13 Pentecost C
In the name of the Father, and of the Son, and of the Holy Spirit. Amen.
This is one of those Sundays when preaching the gospel really makes you feel like a hypocrite. Did you hear those hard demands that Jesus makes of his followers—his disciples? First of all he asks them and us to put following him and loving God far, far ahead of our allegiance and links to our own families. That’s harsh.
Next, he tells us that we can’t be his disciples if we aren’t willing to carry the cross. Luckily, in 21st century America this doesn’t mean a literal cross like his, but surely it can be something else—whether it’s suffering for some reason or giving yourself to a cause that serves others or even participating full bore in the life of the Church. One scholar said that bearing a cross is “what we do voluntarily as a consequence of our commitment to Jesus Christ. Cross-bearing requires deliberate sacrifice and exposure to risk and ridicule in order to follow Jesus.” [New International Bible, Luke, p. 293]
Then, after 2 little parables about knowing what you’re getting into, and making sure you can do what’s demanded, Jesus concludes with a stunning statement that seems, on the face of it, to be quite the non-sequitur: “None of you can become my disciple if you do not give up all your possessions.”
When we look a little closer, we realize that “possessions” can include a whole lot more than just our income or the things we have. It also includes our priorities, our attitudes, the way we deal with people, what we value, maybe even the grudges we keep. Our own sometimes-smug sense of ourselves—that’s quite the possession.
Giving up our possessions means coming before God in humility and asking to be formed in the ways of Jesus. And that’s a significant sacrifice, and a cross to carry: parting with our most precious opinions in order to be re-formed again and again into the people God would have us be.
It’s as if Jesus is demanding that we clean house inside of ourselves in order to make more room for what’s much more important—for what’s everlasting.
Literally cleaning house is non-stop, isn’t it? It involves not only the surface stuff like dusting and vacuuming and washing the dishes, but also the deeper stuff, like going through piles of junk that we’ve allowed to build up over many years and donating or throwing out what’s no longer relevant. It’s not very pleasant work.

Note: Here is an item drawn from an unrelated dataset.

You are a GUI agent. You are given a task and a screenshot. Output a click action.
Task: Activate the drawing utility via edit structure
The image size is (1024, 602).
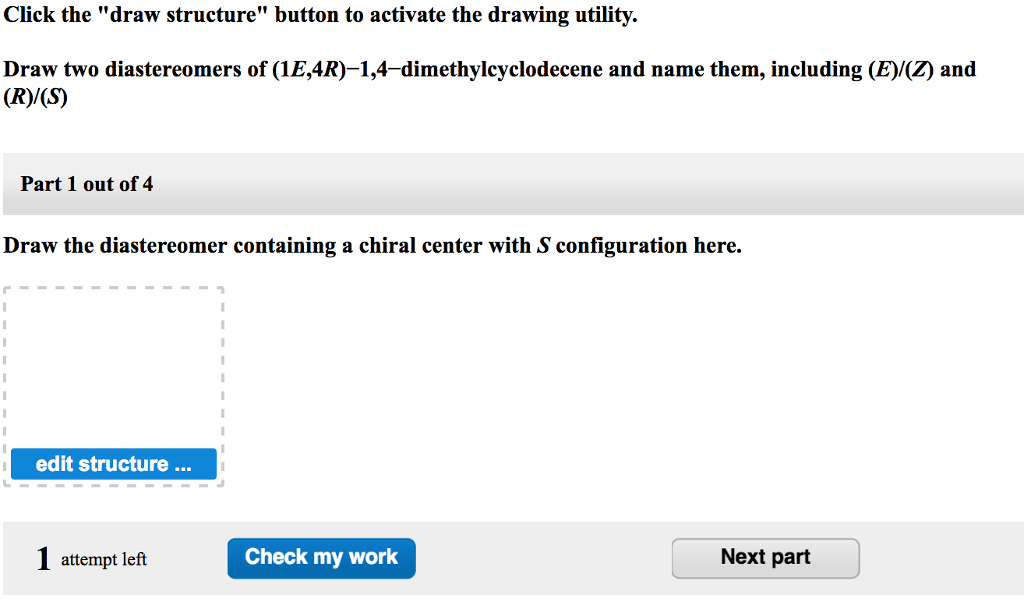pos(114,463)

So, Jesus is asking us to clean our inner houses and to go deep, in order to make room for what’s important—namely pursuing the Christian life. Throw out all the irrelevant junk in order to make room for God. That’s what disciples are expected to do.
I started by saying that this gospel makes me feel like a hypocrite. That’s because I know I’m so far from being the ideal Christian who’s totally committed to Jesus. We’re all on a road of sorts, and we hope that with every year, every month, every day, we’re able to discard more and more distractions and dead ends, and to allow ourselves to be taken over little by little, and re-made. But the work is slow, isn’t it?
St. Paul says that when we’re in Christ, we are a new creation. Everything old has passed away and everything has become new. [2 Cor 5:17] That’s an assertion that proceeds right from this passage in Luke. Following Jesus makes us new people, as it were. The old junk must be discarded, so that Jesus will have room to move in.
This is the incremental work of the Holy Spirit, who walks with us, who is that tiny voice in our heads and guts reminding us about what God expects of us, and urging us to turn around when we’ve missed the mark. Ask yourself today: what inner thoughts or attitudes might I discard in order to make more room for Christ, who lives in me?
In our New Testament reading today Paul is at his most diplomatic and wily, sending back a fugitive slave to his owner. And the slave and the owner are both Christians—new creations in Christ. Paul’s counting on “The New” to have moved into what was old in the slave owner, whose name was Philemon. And so he cajoles him to take back Onesimus as a brother in the work, and a fellow Christian.
Now, this letter has been used in past centuries to justify slavery. And that’s certainly a misreading of the Scripture. Today we see the letter to Philemon as a strong encouragement to a fellow Christian and fellow disciple, who, Paul hopes, has been re-made so fully that now he could lay aside the old and make way for the new. Now he could receive Onesimus as a brother in Christ. We don’t know for sure whatever happened with Philemon and Onesimus. We can only hope it turned out well for each of them.
So, yes, the feeling of hypocrisy in the preacher is strong. But there’s great comfort for me and for all of us when we understand the meaning of the word “disciple.” It comes originally from the Latin, and it means “a learner.”
Being a disciple is being a learner—one open to being taught. A disciple is open to being changed and formed much as clay is formed by a potter into something useful and beautiful.
And as disciples we’re constantly being shaped, formed, and challenged, so that we can indeed choose life over death, we can jettison the old values and self justifications that are not of Christ, we can admit we still have a long way to go. And we can lean on the power of the Holy Spirit to complete in us a work that’s already begun. Thanks be to God.